*** Data shown ***
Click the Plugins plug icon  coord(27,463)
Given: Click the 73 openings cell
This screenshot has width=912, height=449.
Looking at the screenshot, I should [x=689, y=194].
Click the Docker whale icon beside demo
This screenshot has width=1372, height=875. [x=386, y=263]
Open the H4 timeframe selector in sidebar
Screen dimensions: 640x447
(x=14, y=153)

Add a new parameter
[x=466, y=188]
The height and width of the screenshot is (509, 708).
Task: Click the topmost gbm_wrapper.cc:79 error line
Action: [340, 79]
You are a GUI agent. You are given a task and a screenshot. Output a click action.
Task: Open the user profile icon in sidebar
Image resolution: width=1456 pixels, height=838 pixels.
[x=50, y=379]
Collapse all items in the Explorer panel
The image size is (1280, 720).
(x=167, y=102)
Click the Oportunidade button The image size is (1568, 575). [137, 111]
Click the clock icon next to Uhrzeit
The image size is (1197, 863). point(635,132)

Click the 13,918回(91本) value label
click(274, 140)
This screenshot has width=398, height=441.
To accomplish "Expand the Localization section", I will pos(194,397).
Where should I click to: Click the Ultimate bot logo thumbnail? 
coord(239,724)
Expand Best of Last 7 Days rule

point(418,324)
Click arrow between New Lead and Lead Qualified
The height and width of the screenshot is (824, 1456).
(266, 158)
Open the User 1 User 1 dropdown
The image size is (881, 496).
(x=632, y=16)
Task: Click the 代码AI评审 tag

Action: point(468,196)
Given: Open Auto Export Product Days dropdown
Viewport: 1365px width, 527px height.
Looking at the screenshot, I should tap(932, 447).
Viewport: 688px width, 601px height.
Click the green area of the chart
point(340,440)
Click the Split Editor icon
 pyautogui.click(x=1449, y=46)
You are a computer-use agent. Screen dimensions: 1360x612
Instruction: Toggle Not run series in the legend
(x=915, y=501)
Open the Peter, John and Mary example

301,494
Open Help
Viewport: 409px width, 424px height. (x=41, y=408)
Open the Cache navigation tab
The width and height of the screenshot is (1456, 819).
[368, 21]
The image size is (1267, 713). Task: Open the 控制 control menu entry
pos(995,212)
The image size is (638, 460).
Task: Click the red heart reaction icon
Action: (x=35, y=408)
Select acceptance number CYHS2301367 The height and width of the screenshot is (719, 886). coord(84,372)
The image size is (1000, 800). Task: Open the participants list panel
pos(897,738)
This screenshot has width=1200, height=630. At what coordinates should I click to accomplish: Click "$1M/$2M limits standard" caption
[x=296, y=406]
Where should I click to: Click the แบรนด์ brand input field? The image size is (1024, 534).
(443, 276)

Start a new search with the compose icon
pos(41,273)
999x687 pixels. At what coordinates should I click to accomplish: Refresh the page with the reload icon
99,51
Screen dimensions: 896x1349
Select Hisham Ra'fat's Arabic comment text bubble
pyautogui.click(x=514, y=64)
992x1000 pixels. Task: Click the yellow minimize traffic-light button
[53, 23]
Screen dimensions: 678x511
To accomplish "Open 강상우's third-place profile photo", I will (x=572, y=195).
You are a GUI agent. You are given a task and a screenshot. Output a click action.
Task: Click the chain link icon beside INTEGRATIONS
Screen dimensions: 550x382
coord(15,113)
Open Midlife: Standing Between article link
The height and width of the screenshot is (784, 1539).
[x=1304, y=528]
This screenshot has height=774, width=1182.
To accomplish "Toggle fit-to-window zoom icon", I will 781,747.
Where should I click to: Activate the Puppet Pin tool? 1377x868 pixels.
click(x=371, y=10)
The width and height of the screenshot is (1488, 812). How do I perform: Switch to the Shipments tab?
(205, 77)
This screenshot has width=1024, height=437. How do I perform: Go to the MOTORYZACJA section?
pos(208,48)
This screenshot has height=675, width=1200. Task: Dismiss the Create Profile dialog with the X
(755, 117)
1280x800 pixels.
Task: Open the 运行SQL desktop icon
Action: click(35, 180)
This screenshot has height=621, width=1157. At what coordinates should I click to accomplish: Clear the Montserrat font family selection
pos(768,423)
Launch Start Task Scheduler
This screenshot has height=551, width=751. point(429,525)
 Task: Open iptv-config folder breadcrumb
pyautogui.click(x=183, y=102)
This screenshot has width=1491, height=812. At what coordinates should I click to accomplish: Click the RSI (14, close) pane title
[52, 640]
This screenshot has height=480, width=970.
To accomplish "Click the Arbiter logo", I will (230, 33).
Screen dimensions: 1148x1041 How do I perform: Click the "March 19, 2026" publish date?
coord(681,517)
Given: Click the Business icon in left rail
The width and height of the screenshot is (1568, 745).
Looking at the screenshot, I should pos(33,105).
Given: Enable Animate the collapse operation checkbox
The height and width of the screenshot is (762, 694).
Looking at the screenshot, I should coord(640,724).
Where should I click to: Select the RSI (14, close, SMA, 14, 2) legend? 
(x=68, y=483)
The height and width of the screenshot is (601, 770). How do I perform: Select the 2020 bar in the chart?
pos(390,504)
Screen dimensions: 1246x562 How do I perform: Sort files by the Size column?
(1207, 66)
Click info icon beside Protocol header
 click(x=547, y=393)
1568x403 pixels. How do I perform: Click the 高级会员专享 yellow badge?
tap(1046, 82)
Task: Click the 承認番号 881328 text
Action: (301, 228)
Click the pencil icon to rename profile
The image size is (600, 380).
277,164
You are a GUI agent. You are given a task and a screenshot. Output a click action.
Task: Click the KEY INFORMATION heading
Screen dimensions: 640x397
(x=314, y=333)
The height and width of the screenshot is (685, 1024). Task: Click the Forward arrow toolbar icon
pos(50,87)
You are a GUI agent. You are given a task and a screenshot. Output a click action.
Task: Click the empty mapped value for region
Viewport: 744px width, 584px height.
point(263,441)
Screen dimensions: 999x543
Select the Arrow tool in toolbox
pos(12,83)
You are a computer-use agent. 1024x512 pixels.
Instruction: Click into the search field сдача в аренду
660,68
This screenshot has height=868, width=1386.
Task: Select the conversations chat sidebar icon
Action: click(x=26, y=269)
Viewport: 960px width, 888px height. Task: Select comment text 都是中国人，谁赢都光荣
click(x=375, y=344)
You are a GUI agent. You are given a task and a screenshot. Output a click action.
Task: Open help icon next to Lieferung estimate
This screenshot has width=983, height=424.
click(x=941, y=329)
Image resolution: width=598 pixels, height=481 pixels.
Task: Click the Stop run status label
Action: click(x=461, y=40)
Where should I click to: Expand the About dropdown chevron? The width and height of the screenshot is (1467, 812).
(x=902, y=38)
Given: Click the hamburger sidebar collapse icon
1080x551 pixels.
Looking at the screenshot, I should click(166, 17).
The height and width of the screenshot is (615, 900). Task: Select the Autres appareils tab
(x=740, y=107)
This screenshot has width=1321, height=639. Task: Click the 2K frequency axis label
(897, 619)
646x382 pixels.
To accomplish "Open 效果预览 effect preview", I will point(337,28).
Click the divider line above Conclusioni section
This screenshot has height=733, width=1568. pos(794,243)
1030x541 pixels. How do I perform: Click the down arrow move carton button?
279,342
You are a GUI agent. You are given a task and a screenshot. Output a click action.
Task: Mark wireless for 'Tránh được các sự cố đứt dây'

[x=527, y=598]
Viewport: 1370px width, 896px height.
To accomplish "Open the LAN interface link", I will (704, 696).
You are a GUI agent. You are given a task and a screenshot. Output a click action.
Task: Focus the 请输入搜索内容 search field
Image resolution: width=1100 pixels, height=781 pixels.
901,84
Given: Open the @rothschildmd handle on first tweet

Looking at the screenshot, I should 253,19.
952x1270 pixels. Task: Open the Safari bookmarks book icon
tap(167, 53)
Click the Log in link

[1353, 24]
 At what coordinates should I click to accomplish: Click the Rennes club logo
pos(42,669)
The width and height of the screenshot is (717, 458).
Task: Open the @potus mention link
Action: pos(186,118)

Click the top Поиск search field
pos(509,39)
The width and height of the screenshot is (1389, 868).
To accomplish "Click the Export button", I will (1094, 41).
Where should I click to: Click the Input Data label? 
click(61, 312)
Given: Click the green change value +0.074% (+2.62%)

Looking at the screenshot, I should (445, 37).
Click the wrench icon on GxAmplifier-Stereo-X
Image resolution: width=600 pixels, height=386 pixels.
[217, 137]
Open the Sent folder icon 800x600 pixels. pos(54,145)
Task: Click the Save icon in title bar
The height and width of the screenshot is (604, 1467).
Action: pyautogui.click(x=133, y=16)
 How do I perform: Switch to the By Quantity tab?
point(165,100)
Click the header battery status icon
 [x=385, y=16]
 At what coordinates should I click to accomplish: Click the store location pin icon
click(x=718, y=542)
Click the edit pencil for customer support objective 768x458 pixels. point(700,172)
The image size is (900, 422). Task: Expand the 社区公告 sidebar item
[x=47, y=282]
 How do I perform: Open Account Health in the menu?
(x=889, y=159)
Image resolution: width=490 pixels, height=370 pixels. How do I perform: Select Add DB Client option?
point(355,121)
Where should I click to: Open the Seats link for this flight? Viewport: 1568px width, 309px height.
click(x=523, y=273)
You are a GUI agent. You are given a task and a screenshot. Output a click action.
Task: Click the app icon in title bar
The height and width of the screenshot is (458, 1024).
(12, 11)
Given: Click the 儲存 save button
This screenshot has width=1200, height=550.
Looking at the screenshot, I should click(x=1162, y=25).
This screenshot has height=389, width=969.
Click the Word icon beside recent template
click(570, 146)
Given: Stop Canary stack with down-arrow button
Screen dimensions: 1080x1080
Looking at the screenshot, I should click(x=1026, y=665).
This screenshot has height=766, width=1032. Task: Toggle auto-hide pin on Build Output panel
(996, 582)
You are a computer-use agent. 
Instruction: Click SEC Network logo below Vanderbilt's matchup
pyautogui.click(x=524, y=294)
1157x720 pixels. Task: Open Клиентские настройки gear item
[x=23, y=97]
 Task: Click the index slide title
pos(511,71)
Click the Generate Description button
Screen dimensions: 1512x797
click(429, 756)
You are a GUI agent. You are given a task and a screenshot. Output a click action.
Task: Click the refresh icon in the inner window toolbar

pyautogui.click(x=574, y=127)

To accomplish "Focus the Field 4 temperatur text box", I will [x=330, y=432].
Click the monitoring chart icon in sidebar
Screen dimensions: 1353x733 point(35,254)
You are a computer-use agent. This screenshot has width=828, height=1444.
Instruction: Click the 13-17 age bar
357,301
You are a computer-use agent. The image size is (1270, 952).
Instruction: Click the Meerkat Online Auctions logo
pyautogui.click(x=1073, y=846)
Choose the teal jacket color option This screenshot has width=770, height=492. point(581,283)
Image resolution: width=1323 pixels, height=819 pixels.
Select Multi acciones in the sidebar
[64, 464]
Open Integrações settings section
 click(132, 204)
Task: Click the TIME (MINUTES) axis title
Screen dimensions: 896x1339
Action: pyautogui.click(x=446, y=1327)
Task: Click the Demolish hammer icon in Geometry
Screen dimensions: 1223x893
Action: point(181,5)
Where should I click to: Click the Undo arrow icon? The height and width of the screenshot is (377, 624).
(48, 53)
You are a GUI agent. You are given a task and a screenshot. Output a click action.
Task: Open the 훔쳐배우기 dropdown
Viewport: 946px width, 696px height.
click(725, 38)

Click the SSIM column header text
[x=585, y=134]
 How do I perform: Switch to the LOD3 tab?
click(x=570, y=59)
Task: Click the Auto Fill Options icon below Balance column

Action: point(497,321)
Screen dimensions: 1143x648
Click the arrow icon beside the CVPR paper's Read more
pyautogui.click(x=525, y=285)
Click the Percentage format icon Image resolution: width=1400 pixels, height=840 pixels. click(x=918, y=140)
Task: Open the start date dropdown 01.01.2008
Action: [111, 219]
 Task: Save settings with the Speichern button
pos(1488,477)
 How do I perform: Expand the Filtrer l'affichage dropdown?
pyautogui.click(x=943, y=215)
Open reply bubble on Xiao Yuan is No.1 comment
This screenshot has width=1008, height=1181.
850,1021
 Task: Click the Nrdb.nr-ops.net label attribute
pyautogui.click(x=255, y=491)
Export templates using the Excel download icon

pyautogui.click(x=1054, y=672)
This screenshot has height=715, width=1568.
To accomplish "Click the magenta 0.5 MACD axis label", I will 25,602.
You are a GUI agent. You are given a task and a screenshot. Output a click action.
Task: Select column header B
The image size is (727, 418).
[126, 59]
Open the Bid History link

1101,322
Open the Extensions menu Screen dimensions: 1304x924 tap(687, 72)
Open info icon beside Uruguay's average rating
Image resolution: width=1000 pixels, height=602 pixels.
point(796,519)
*** End of Data shown ***
Try it: If a line of the data contains the string "Focus", count it; then give the total alone.

Finished task: 2